Graphic is from the paper “Lessons from Deep Learning applied to Scholarly Information Extraction: What Works, What Doesn’t, and Future Directions”

Raquib Bin Yousuf, a Ph.D. student in computer science, is exploring the capabilities of large language models to generate text from different forms of data, especially from knowledge graphs. 

A knowledge graph, he said, can be a network with various entities and their relationships on any domain. Generating the correct and helpful narrative from the knowledge graphs is an important task for the user of that domain. 

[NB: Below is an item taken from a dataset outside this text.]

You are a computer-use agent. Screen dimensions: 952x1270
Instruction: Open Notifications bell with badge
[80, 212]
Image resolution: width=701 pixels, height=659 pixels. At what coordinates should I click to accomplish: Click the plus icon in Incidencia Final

“Although my research focus is on natural language processing, I have been fortunate while at the Sanghani Center to work in some other multidisciplinary domains as well,” he said. “The excellent and diverse work of the faculty is what attracted me to the center and the exposure I have had to real-world problems in these collaborative projects has helped me to learn more and conduct better research.”

Yousuf’s first exposure to his research area was through information retrieval projects from large scale text data during his undergraduate years. 

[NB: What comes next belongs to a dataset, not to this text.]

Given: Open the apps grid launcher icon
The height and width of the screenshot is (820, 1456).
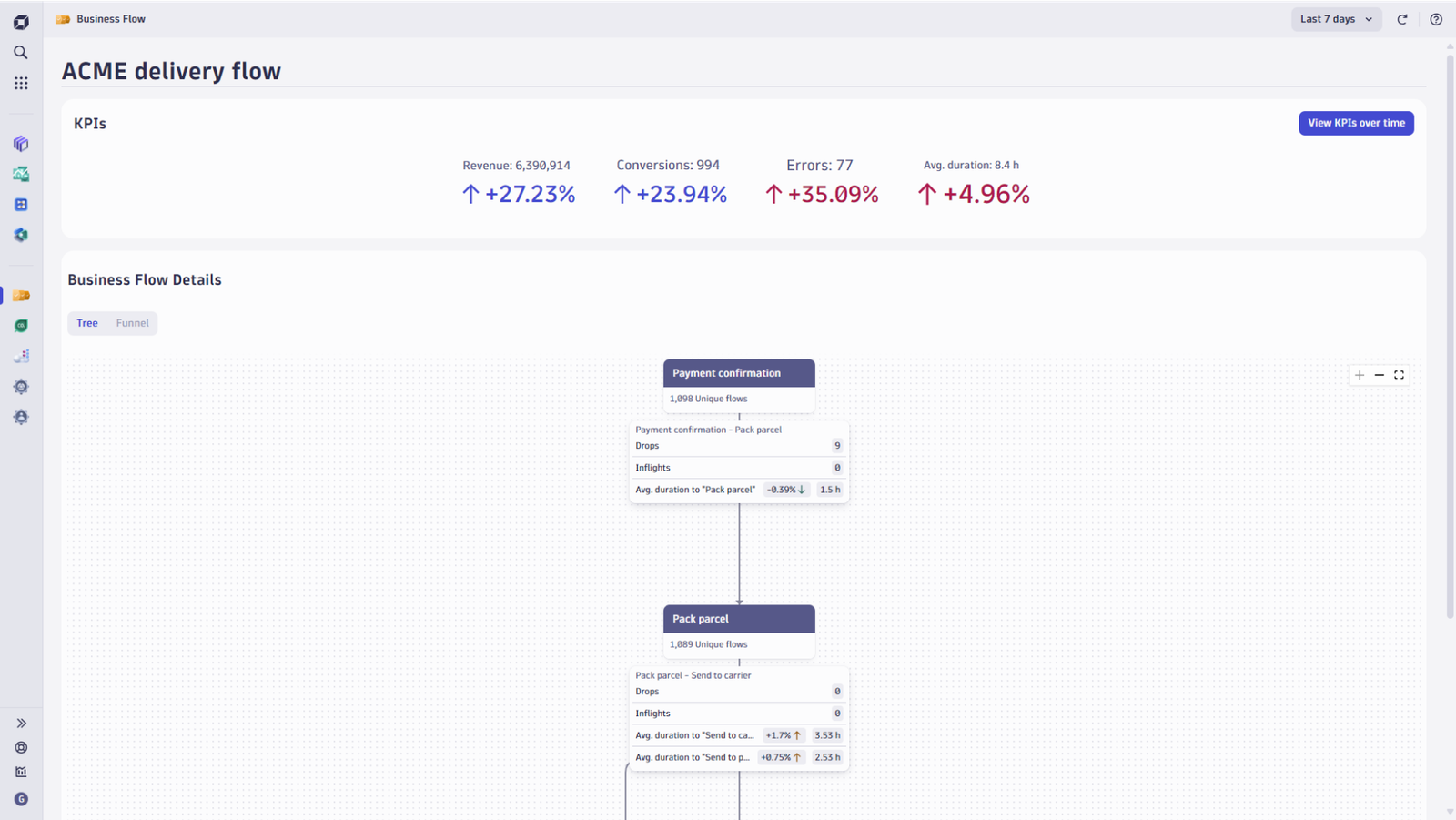Looking at the screenshot, I should [x=21, y=83].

He has also worked on knowledge extraction projects under supervision of his advisor Naren Ramakrishnan, which have involved the application of natural language processing methods on large scale scholarly articles. 

“Recently there has been a pivotal innovation in NLP in the form of the Transformer model and subsequent development of large language models,” Yousuf said. “Today’s large language models can work well, across many tasks, with little to no help at all and that has motivated me to look deep into the working nature of these state of art models for real-world applications.” 

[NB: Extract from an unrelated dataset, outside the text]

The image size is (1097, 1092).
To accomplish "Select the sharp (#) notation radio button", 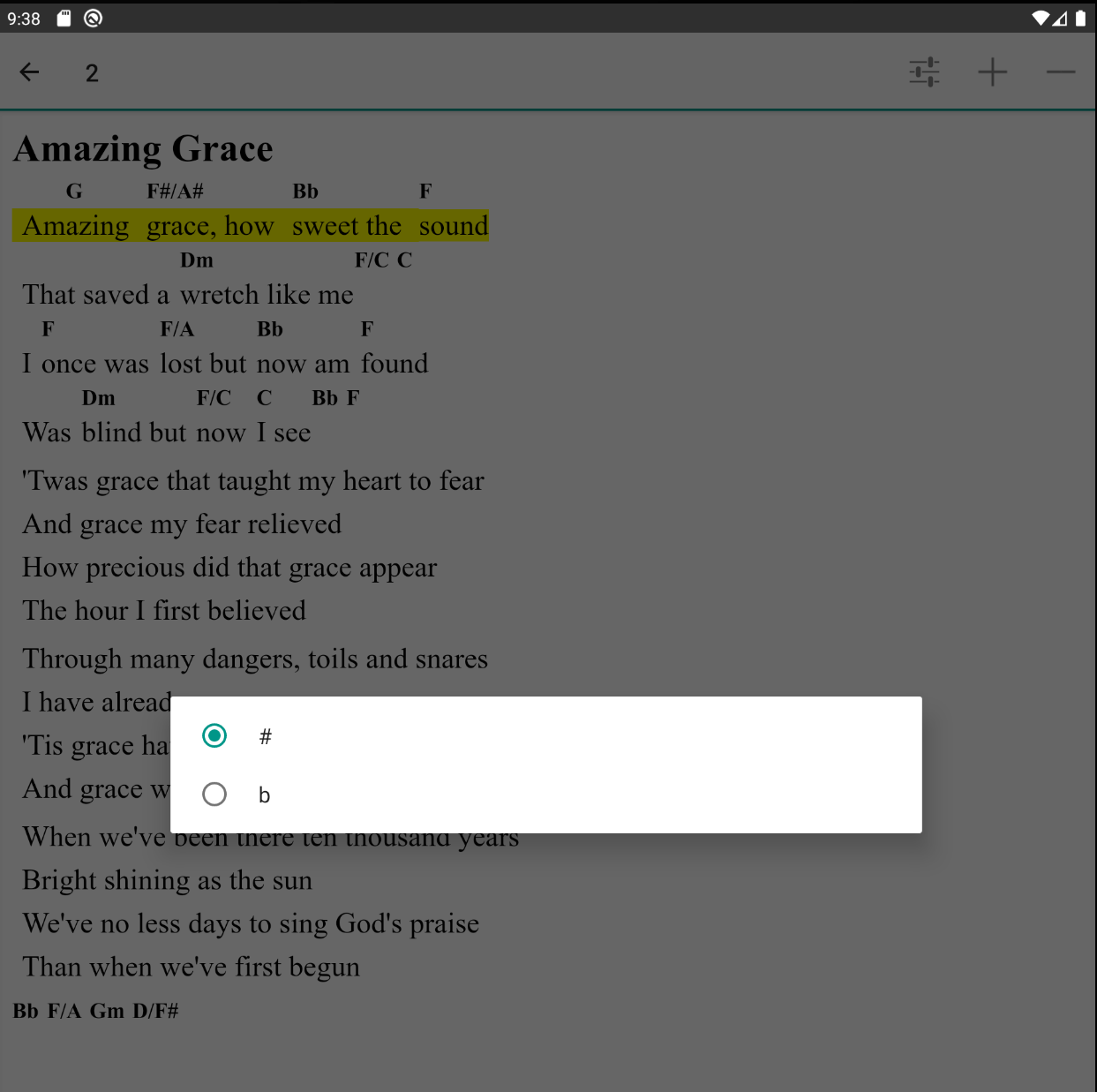I will 214,734.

At the 2022 SIGKDD Conference on Knowledge Discovery and Data Mining last August in Washington, D.C., he presented “Lessons from Deep Learning applied to Scholarly Information Extraction: What Works, What Doesn’t, and Future Directions.” The paper explored the use of domain adapted Transformers models as building blocks to develop and deploy an automated End-to-end Research Entity Extractor, capable of extracting technical facets from full-text scholarly research articles of a large scale dataset.

Yousuf received a bachelor’s degree in computer science and engineering from Bangladesh University of Engineering and Technology (BUET) and a master’s degree in computer science from Virginia Tech.

Projected to graduate in 2025, he hopes to continue his research as an industry professional.